TO DO:
Whatever precedes the line containing "You are a computer-use" is not copied; that line and every line after it through the final one below are copied exactly, except pictures.

MATERIAL TO PROCESS Block Start

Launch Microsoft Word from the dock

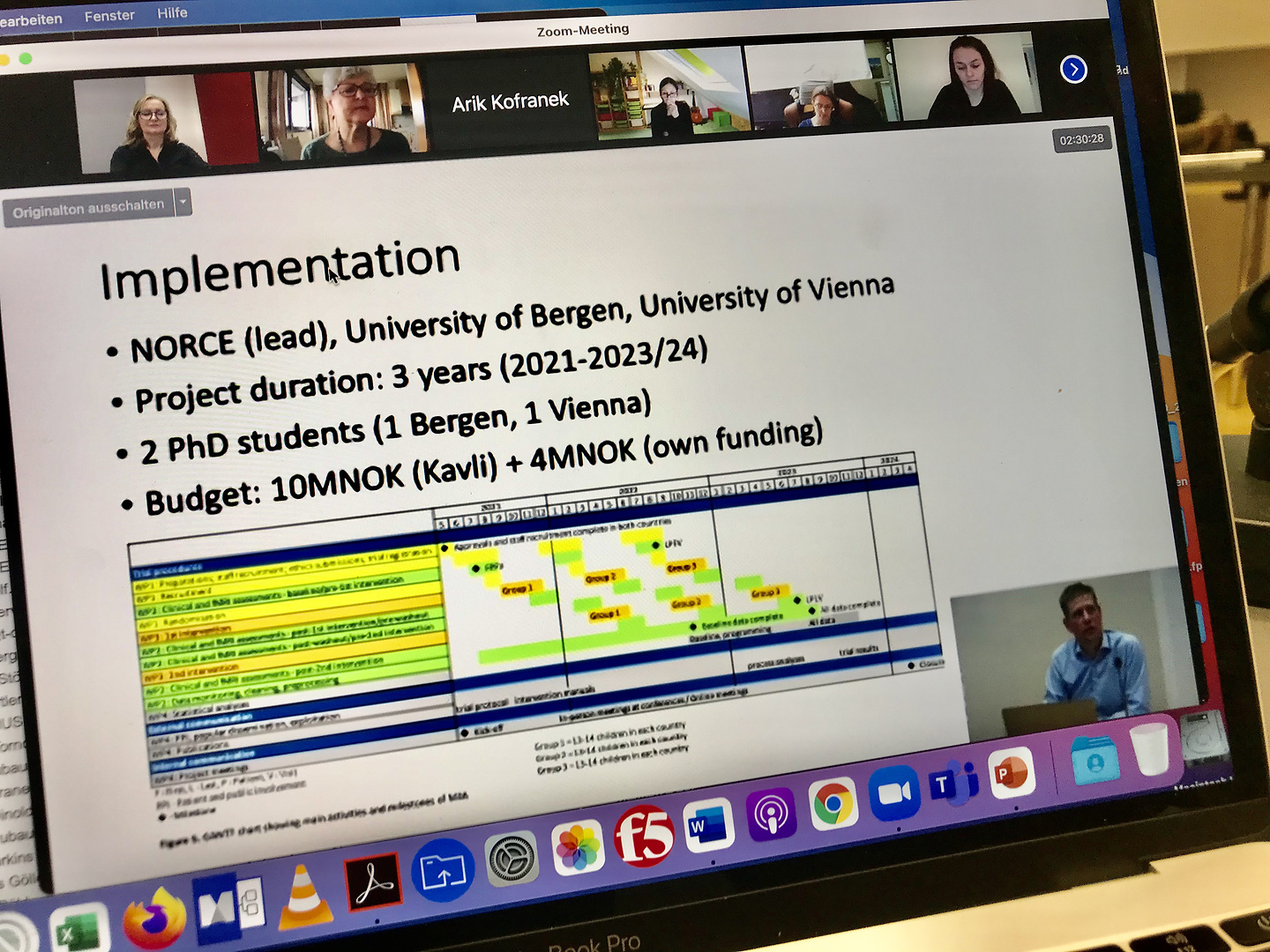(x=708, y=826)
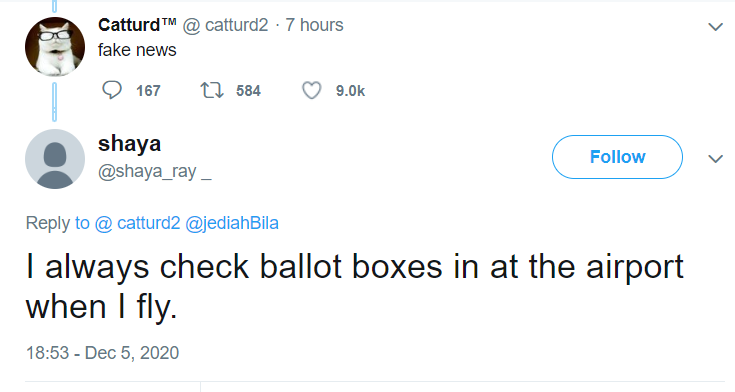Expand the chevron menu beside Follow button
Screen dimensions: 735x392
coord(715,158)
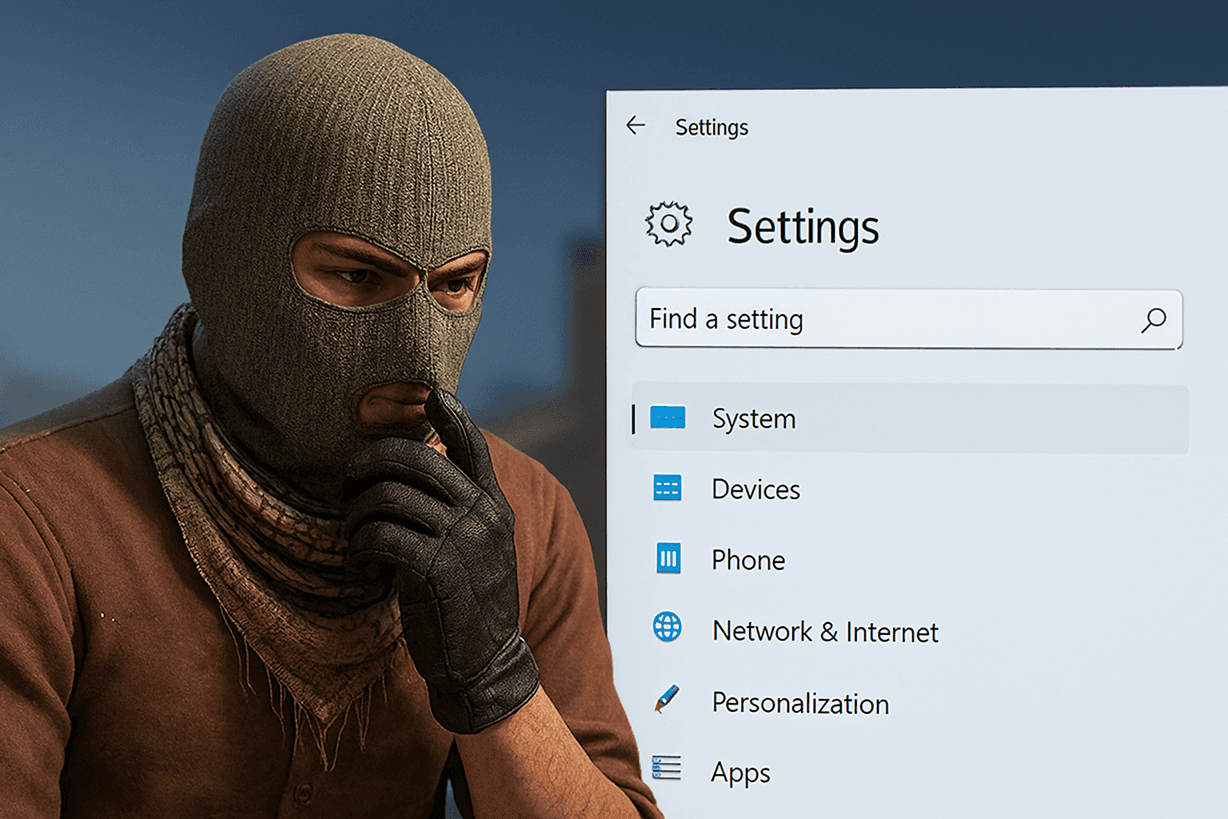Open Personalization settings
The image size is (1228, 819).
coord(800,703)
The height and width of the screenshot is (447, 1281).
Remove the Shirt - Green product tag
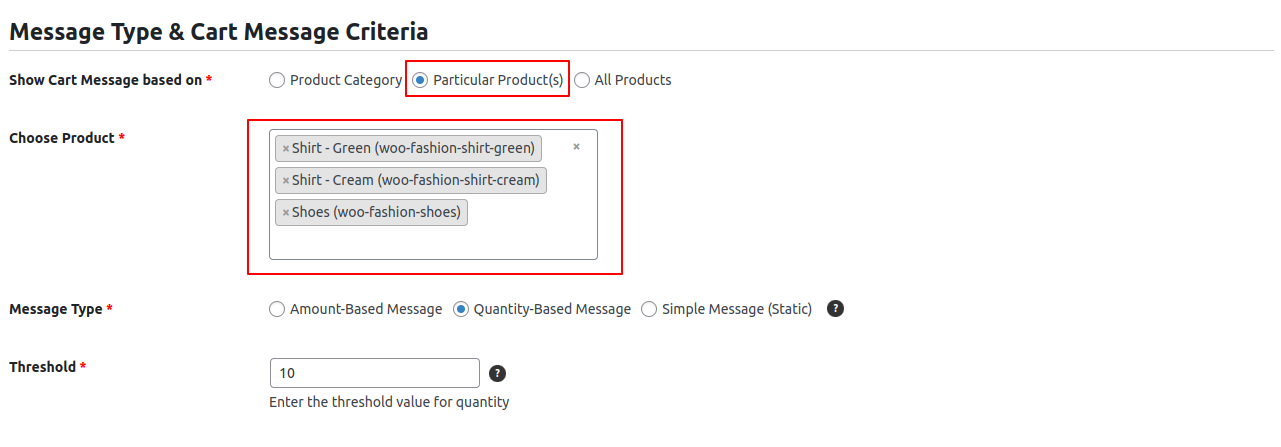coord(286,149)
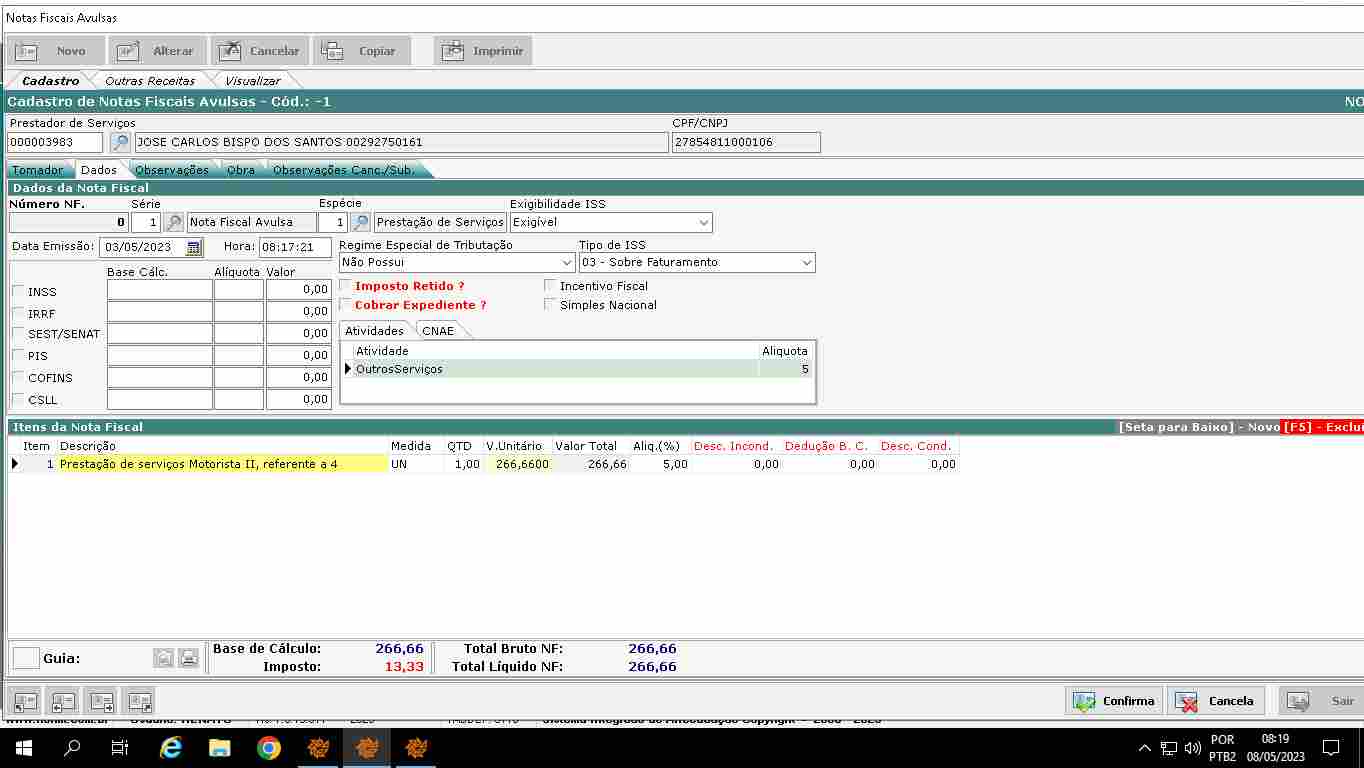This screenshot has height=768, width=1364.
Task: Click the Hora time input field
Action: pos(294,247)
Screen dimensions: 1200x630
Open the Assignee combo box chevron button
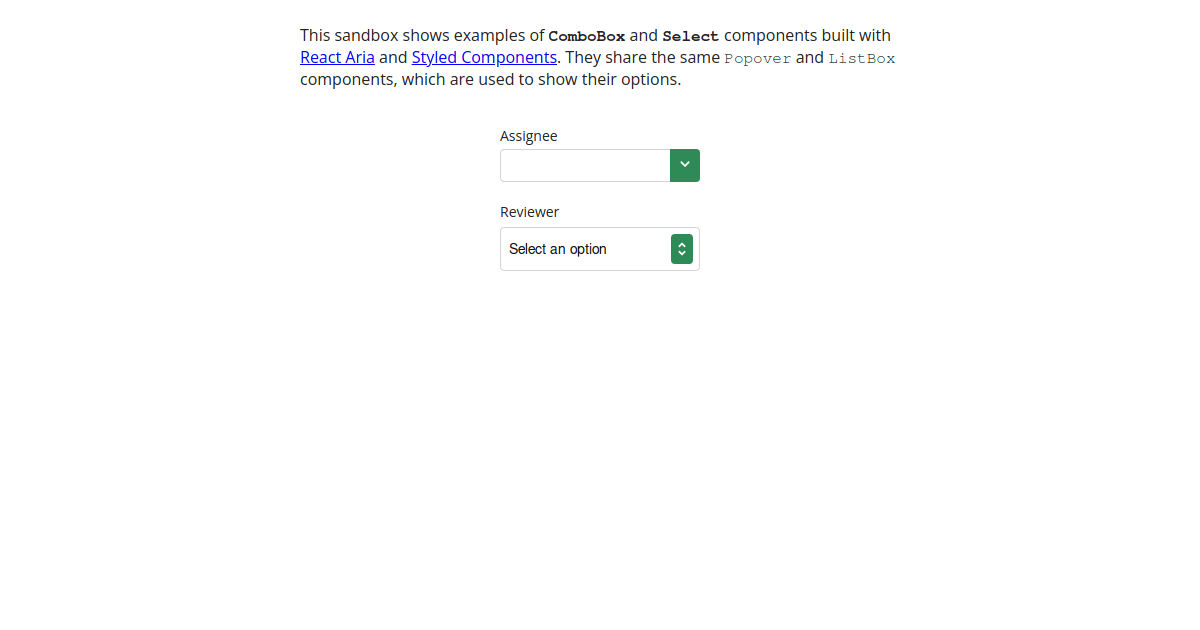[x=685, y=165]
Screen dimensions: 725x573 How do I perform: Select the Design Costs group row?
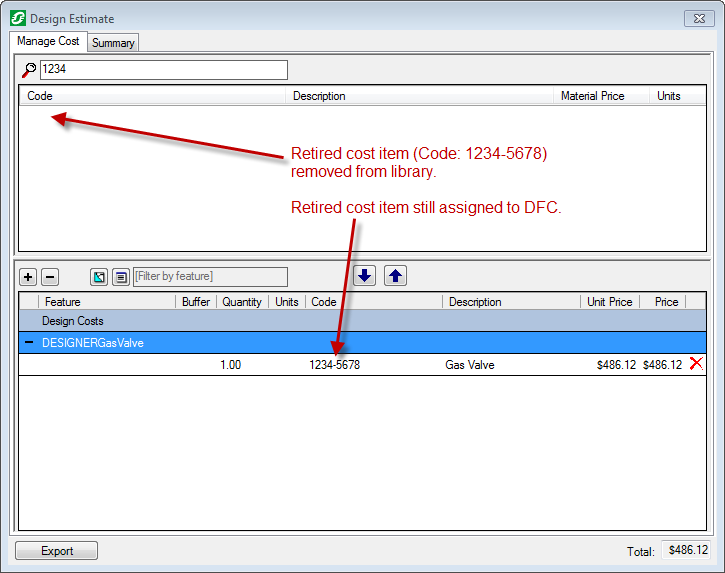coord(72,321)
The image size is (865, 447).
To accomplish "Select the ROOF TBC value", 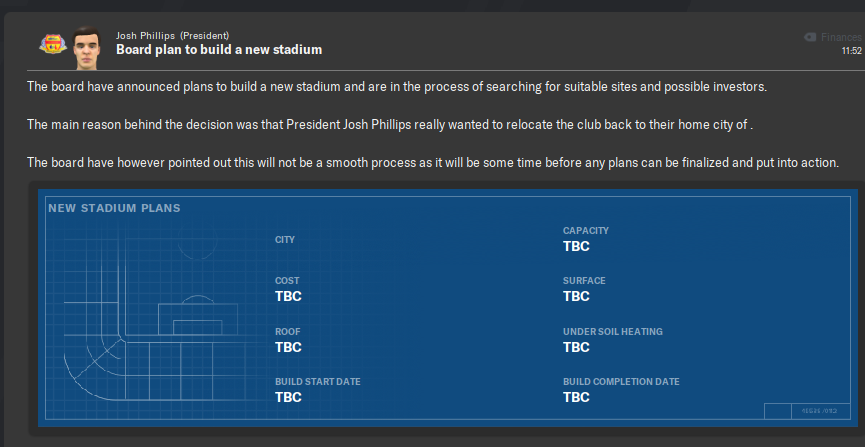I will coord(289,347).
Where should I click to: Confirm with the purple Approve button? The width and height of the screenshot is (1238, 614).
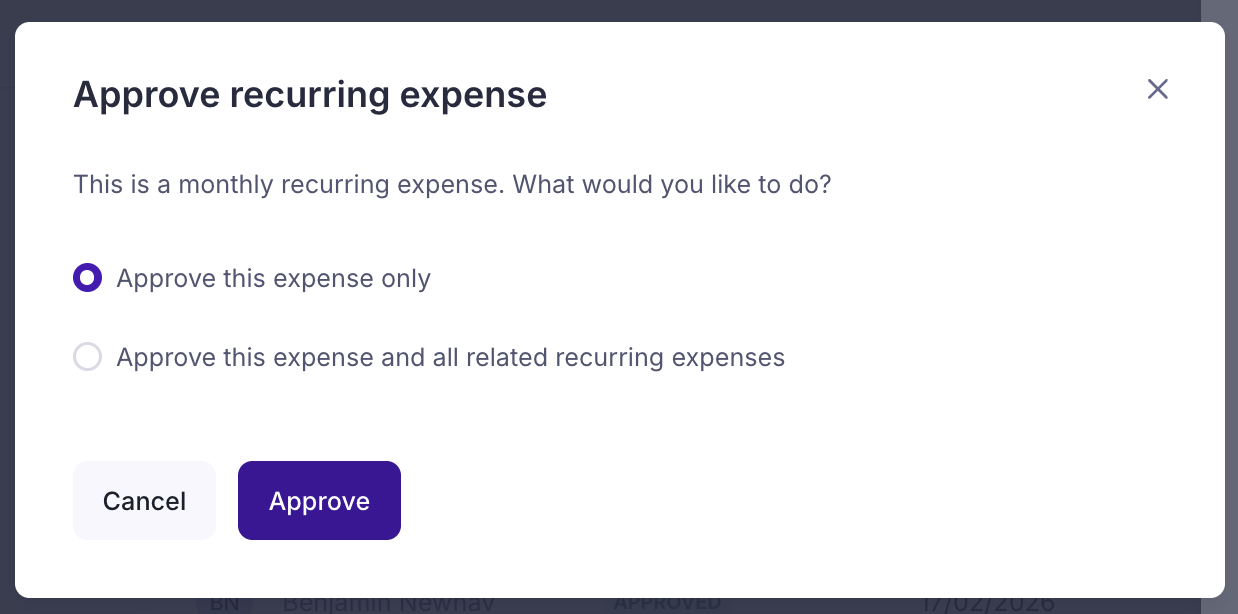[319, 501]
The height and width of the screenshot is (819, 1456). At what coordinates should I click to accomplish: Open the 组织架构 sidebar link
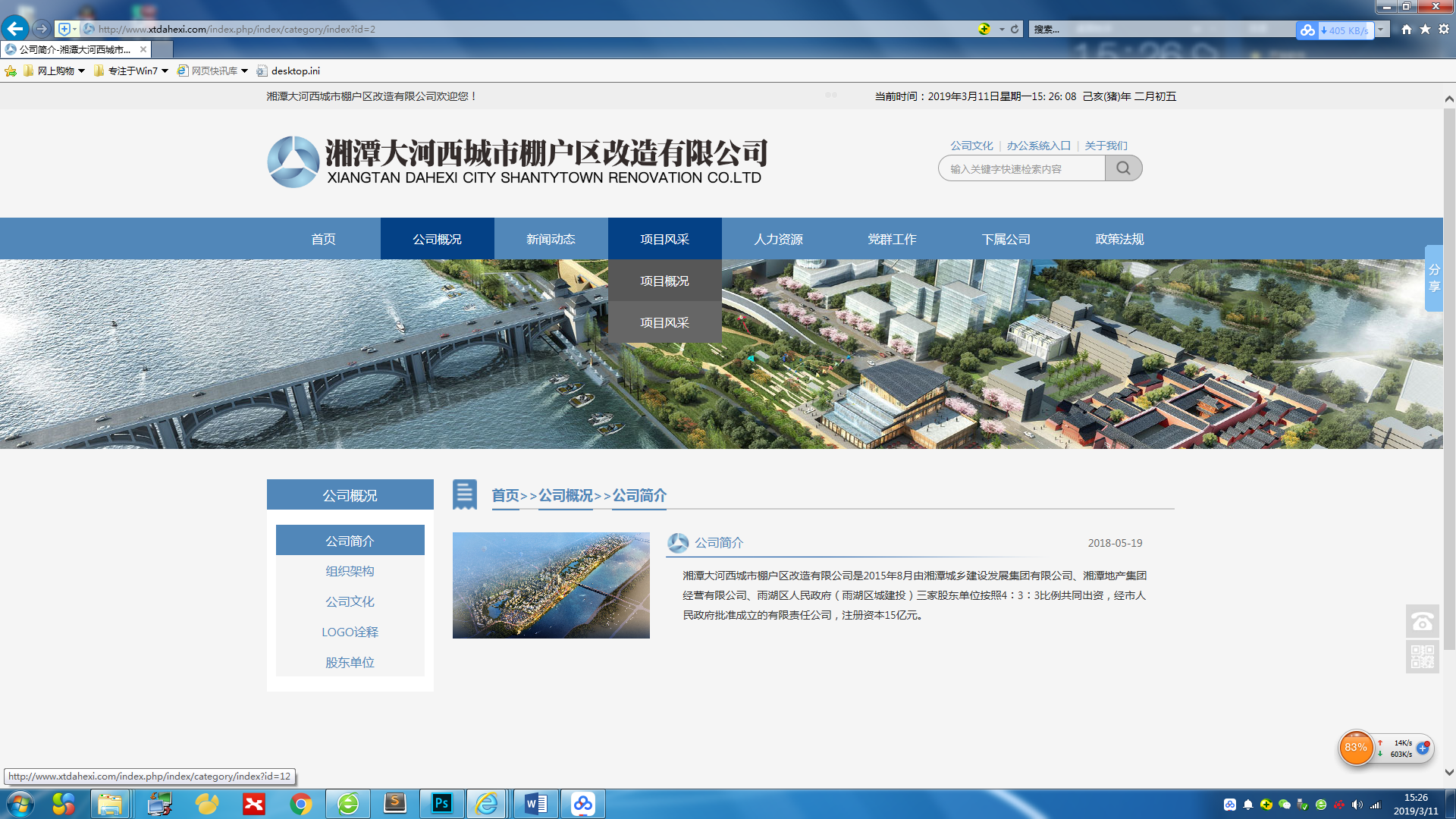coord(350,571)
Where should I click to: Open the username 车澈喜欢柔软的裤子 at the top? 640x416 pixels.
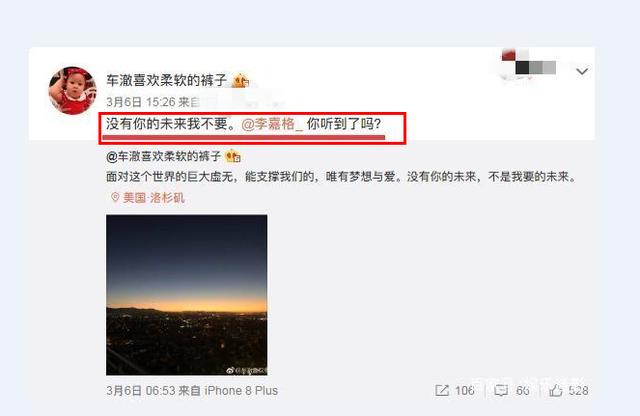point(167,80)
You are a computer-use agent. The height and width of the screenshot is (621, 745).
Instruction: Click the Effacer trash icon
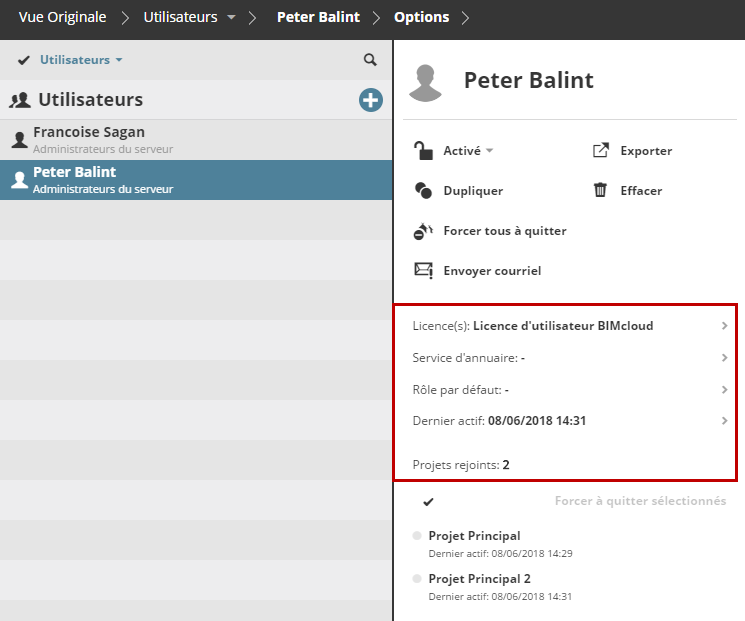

MATERIAL TO PROCESS Block End

TASK ANSWER:
You are a computer-use agent. The height and width of the screenshot is (621, 745).
Instruction: Click the Effacer trash icon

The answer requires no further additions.